Problem requirements
Your reply should hold only the lines from the records below where "Delete" occurs.

Data records
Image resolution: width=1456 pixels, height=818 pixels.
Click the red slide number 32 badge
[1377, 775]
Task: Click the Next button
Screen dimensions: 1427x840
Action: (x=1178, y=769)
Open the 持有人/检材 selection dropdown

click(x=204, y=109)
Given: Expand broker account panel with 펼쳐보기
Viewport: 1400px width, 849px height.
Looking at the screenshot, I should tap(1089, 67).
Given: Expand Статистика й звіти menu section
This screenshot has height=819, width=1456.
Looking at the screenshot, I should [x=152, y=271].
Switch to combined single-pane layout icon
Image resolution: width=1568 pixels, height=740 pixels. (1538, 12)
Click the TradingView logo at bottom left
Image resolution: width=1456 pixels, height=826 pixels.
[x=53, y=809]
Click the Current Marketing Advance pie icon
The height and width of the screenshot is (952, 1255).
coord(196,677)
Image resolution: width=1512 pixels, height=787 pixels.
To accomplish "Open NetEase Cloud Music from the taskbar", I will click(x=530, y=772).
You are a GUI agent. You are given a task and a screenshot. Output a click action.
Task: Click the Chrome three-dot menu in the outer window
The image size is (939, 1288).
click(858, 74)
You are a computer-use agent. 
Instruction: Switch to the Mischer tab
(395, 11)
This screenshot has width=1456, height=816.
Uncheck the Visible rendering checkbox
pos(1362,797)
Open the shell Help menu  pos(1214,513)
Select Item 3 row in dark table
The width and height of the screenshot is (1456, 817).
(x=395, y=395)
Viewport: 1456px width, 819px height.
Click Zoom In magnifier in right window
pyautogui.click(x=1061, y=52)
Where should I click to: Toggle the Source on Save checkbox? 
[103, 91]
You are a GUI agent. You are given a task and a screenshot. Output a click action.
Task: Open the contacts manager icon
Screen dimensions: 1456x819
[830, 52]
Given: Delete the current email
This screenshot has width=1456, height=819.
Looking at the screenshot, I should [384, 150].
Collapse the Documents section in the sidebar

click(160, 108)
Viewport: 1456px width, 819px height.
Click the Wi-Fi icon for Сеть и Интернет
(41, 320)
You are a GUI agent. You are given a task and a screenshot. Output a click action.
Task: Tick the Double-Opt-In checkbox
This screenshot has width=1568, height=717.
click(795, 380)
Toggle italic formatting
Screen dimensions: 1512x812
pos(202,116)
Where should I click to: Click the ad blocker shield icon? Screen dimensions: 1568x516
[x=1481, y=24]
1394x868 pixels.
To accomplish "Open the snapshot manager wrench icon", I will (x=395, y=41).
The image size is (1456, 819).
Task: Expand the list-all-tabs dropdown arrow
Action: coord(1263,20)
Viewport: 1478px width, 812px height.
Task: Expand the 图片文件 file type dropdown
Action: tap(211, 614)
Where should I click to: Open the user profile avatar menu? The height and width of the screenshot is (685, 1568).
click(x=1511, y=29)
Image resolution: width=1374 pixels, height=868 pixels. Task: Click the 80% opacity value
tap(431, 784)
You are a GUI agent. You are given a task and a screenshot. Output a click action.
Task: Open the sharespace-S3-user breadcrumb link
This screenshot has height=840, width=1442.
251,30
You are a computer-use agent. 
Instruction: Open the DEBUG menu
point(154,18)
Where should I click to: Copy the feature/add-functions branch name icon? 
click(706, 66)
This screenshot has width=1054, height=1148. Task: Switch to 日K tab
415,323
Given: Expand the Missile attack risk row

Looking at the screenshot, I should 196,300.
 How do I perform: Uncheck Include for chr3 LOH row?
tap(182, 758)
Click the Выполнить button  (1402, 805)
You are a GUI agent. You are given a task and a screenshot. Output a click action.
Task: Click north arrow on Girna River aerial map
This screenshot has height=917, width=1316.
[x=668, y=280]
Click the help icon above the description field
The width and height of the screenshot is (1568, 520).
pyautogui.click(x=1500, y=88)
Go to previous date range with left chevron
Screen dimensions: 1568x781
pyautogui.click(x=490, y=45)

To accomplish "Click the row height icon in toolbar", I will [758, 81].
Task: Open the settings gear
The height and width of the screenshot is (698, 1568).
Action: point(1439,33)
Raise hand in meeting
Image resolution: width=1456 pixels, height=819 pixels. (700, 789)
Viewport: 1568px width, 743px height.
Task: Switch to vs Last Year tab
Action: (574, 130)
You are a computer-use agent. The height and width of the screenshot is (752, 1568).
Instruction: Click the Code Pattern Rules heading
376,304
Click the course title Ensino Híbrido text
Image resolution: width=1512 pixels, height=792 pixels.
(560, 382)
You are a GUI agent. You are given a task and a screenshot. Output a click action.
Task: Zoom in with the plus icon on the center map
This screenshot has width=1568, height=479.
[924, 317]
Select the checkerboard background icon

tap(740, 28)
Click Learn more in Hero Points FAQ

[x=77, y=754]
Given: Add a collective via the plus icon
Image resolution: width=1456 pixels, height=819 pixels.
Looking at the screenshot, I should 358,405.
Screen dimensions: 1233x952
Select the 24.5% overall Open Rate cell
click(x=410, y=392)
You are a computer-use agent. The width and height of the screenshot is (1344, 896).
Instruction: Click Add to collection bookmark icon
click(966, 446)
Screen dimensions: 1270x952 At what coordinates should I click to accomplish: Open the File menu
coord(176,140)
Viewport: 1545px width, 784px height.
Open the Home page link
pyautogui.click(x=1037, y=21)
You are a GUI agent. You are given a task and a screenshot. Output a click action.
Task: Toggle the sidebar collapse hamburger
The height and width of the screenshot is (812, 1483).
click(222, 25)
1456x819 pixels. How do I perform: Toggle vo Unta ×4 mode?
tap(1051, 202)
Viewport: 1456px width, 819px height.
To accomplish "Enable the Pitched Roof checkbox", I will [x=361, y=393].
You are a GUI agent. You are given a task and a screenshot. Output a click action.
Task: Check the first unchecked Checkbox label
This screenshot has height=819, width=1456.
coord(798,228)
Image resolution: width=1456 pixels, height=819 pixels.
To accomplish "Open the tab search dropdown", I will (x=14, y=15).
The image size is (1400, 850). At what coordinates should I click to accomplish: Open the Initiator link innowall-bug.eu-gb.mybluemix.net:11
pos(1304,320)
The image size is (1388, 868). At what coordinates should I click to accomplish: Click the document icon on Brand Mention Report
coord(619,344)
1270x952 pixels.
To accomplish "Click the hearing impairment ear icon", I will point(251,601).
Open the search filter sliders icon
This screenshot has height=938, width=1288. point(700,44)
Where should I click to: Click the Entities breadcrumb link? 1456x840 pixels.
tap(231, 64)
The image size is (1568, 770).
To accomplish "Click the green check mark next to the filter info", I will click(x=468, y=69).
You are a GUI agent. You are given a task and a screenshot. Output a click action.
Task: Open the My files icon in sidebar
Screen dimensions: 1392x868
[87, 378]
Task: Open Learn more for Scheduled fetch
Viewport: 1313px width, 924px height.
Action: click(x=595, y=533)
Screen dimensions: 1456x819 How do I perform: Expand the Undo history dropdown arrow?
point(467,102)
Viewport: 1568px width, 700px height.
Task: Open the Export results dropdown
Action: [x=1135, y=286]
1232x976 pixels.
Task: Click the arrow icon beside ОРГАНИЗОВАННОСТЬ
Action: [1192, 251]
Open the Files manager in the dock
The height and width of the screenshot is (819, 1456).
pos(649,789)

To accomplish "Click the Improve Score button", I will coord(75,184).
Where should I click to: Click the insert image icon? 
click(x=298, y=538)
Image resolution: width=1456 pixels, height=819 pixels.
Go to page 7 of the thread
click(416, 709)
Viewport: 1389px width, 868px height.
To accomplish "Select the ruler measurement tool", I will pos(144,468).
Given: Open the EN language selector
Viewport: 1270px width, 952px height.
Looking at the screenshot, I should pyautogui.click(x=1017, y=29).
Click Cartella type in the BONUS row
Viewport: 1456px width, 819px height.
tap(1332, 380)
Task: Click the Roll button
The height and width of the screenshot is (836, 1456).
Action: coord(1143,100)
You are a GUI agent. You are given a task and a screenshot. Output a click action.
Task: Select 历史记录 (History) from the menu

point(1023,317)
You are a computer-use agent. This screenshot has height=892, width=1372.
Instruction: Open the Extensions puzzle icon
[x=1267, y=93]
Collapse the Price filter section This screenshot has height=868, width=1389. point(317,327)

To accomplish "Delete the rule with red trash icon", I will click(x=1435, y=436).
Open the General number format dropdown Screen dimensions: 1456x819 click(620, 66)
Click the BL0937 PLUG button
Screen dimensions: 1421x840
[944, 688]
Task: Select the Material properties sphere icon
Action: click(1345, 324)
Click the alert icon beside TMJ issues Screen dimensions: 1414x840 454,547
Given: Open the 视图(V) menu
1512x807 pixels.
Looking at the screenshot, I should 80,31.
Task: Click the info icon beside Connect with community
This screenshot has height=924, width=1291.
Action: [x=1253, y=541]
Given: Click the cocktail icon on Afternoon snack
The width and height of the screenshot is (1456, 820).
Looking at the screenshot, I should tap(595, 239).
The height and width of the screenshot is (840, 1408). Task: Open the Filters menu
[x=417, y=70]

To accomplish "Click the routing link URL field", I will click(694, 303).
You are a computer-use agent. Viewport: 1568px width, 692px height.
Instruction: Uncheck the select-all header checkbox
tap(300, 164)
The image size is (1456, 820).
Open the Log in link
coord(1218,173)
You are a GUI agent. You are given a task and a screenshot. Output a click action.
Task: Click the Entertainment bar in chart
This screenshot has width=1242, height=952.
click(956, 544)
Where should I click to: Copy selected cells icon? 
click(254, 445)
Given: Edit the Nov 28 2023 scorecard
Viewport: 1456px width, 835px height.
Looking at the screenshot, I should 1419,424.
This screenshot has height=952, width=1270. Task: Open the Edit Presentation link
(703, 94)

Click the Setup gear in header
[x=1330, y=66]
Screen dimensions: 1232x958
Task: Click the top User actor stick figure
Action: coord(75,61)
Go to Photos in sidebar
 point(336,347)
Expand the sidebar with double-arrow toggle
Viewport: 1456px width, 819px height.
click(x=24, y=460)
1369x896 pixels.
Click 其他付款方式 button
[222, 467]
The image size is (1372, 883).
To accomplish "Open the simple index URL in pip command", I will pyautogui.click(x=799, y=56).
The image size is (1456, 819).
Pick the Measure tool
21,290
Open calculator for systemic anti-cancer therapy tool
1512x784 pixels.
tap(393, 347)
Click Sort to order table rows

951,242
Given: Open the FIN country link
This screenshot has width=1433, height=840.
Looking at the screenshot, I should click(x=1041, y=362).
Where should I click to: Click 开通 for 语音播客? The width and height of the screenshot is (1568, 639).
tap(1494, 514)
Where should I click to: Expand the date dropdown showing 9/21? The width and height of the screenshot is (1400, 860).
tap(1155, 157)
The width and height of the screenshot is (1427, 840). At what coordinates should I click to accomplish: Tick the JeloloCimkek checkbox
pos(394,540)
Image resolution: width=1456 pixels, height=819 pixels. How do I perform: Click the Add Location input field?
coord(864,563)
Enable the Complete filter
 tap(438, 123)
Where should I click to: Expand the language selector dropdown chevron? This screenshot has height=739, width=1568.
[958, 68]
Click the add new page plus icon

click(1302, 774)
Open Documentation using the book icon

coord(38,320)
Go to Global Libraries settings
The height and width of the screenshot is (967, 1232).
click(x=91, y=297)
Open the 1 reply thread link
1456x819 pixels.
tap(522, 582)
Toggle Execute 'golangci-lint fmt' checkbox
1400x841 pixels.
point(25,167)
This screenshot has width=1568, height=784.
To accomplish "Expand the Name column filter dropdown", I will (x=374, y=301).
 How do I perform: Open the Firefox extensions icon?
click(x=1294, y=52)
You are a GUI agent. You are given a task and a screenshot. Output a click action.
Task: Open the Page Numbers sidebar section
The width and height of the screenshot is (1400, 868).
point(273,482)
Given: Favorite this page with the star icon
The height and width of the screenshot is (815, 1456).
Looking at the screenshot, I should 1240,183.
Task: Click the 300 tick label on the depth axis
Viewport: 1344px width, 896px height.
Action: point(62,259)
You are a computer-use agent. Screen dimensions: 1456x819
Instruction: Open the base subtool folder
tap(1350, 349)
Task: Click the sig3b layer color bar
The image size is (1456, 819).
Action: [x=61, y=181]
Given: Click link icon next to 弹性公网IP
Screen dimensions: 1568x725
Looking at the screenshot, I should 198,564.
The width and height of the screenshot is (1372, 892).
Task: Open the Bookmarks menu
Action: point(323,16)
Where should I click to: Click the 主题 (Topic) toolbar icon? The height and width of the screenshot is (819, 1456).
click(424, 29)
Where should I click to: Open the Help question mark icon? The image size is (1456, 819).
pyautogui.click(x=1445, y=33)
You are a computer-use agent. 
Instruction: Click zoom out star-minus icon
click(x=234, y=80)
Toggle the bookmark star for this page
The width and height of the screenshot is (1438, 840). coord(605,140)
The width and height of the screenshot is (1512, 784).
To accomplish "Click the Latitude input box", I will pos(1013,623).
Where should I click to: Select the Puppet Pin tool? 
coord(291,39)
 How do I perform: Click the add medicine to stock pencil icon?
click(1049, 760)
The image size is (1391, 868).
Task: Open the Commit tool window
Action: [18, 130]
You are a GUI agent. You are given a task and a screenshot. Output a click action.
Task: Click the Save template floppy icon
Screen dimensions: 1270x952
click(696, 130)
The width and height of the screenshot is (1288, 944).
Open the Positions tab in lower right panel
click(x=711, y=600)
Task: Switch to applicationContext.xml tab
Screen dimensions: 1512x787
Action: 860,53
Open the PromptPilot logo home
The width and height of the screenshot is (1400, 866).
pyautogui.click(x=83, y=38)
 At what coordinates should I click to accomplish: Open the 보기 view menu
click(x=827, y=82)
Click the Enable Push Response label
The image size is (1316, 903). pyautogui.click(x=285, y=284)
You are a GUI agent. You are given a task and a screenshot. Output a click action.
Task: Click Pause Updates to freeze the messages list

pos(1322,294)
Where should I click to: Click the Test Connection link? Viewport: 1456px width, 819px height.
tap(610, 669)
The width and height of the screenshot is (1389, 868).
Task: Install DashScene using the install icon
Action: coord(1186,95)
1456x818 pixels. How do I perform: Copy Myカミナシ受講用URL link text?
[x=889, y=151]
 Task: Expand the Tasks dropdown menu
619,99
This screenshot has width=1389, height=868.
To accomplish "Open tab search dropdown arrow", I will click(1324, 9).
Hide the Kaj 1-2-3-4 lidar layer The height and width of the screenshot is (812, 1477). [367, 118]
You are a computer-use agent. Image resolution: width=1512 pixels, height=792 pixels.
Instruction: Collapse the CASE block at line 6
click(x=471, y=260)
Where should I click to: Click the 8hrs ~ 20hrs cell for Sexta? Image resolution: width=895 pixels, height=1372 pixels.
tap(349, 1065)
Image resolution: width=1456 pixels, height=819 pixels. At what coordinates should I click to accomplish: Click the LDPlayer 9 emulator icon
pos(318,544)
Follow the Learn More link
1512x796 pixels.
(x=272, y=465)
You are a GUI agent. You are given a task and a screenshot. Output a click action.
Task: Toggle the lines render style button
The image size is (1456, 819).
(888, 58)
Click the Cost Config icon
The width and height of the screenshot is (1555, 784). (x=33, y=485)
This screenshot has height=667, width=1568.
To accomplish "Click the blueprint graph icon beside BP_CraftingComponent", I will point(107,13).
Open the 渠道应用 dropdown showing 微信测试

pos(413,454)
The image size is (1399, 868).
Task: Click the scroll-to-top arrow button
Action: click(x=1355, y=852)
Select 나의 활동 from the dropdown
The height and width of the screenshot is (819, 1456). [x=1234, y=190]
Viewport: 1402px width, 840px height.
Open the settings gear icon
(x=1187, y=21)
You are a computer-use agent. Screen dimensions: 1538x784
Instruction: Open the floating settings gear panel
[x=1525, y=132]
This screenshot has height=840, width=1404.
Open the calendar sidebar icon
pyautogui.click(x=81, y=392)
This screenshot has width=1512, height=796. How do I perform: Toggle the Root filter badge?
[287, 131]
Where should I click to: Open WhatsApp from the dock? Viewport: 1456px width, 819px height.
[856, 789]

Your response
Given: Delete the current email
To accomplish "Delete the rule with red trash icon", I will click(x=1435, y=436).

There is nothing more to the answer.